Belz announced that the available space would be occupied by a range of well-known brands. Stores would offer products directly from the factory to make their merchandise more affordable. On August 11, 2001, Belz reported excellent sales at the Canóvanas mall, and announced the opening of more stores and new spaces in the food court. On March 13, 2003, the Caribbean Cinemas' new seven-screen movie theater opened.

On October 13, 2005, Belz reported the sale of the mall to locally owned Caribbean Airport Facilities (CAF) for an undisclosed amount. The deal, in which CAF was to acquire the remaining 51% of the property it didn't own already, was expected to close on December 1. Among CAF's plans for the outlet center was the development of out-parcels next to the mall, and an investment of almost $70 million to build a Holiday Inn hotel and a recreational park. Having started out with only 70 stores, the mall now had more than 100, and a total of 470,000 square feet of space. “We used to own the land where Belz is," development manager Justin Tirri explained, adding that as of the first day of December, the land plus the mall would become 100% CAF's property. Tirri expected the future expansion to bring more traffic and sales to the property. General manager Guillermo Cray stated that the U.S. Postal Office was operating from a temporary space while it built a new 8,000 square foot area where it would employ up to 100 people. Also to be developed were freestanding locations for four different banks.

=== Expansion: 2010s ===
On September 23, 2010, national retailer Burlington Coat Factory (Burlington) was set to inaugurate its third store in Puerto Rico at The Outlet 66 Mall, as the center was now called, creating approximately 150 new jobs. The mall experienced the positive effects of the recent addition to PR-66, or the Roberto Sanchez Vilella Expressway, a 3.8-mile extension from Canóvanas to Río Grande, which was inaugurated in October 2012. The mall at this point hosted 73 stores and 53 corridor modules (kiosks), climbing to No. 268 on the Caribbean Business's list of Top 400 Locally Owned Companies, and was among the top 15 largest shopping centers in Puerto Rico.
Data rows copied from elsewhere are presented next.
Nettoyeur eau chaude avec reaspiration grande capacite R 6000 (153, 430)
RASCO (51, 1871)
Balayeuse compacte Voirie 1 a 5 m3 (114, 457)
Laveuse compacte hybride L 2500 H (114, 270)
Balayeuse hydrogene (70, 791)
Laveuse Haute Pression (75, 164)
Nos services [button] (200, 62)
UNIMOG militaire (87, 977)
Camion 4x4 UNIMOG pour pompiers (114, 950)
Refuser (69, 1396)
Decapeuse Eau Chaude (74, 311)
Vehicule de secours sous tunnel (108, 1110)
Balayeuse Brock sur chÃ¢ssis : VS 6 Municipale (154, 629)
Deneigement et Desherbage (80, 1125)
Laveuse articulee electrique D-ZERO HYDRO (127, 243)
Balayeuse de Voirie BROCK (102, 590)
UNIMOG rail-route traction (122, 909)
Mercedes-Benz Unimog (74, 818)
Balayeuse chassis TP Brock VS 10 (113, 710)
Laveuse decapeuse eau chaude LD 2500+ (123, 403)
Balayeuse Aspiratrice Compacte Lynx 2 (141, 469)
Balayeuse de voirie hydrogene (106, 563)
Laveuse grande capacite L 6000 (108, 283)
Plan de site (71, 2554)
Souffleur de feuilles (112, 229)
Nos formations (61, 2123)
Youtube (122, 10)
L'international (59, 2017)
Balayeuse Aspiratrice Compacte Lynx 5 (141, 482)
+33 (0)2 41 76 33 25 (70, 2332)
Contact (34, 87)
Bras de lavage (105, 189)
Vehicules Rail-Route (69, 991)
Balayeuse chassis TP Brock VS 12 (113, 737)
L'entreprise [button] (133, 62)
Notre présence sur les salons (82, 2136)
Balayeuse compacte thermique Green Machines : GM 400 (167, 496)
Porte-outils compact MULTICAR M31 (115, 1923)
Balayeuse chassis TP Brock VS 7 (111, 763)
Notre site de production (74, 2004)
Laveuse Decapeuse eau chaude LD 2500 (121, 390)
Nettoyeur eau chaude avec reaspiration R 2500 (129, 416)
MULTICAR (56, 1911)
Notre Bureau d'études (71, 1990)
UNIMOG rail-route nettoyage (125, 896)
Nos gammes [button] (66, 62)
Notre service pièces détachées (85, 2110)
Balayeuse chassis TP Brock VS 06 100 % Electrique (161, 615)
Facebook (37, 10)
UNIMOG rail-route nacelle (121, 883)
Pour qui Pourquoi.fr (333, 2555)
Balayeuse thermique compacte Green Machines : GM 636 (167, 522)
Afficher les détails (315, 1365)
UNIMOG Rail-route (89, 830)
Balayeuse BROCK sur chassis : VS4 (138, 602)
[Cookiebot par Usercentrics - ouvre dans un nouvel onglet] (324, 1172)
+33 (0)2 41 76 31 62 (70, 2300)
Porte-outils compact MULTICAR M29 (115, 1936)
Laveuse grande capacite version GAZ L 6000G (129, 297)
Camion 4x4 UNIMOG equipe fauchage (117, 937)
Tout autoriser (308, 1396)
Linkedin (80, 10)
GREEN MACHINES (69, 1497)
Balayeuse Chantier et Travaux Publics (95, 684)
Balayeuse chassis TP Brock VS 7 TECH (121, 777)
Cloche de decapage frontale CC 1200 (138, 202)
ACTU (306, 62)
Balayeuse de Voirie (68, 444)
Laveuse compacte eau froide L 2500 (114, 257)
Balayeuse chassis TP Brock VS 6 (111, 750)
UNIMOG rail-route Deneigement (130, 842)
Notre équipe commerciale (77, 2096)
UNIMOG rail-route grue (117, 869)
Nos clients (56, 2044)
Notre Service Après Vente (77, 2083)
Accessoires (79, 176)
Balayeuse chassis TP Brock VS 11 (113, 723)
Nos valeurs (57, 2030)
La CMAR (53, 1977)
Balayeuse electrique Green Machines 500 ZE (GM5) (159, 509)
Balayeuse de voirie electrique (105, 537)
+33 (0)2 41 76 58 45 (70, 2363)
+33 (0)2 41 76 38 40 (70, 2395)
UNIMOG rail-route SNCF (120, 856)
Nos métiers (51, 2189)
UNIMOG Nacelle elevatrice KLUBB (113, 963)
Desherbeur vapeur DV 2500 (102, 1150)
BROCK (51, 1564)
In September 2017, Hurricane María dealt a severe blow to the mall. The owners responded with a $62 million renovation to turn the shopping center into a “retailtainment” destination. Outlet 66 Mall president Justin Tirri said the mall had suffered $66 million in damages from the hurricane’s wrath, crippling about 80 percent of the shopping center. Rather than closing permanently, however, it was decided that the mall would rebuild and reopen. Before the hurricane struck, the mall had 84 stores, including kiosks. Post-storm, approximately 14 tenants chose to leave, giving mall operators the opportunity to rethink the concept. Aside from removing the Old San Juan facades, the mall received new floors, new entrances, and a permanent exhibit of sculptures made out of car parts.

Implementing a plan a few years in the making, the company initiated negotiations with tenants and was able to make space for what would be 85,000 square feet of entertainment options. This included the new K1 Speed & CXC Simulator Experience, an indoor electric carting complex for children and adults which was a first in Puerto Rico and the Caribbean; an eight-lane bowling alley; an arcade; and a new restaurant with capacity for 380 customers. The entertainment component of the mall was under the management of Powerhouse Entertainment, which planned to create 160 direct and indirect jobs.

=== 2020s ===
In March 2022, Atlanta-based fast-food burger chain Krystal announced the opening in Puerto Rico of its first international franchise-owned restaurant, planned for November 22 of that year. The first location outside the US mainland would be at The Outlet 66 Mall, with plans to grow and increase the brand’s footprint in Puerto Rico. Caribbean Cattle LLC was selected as the franchise operator.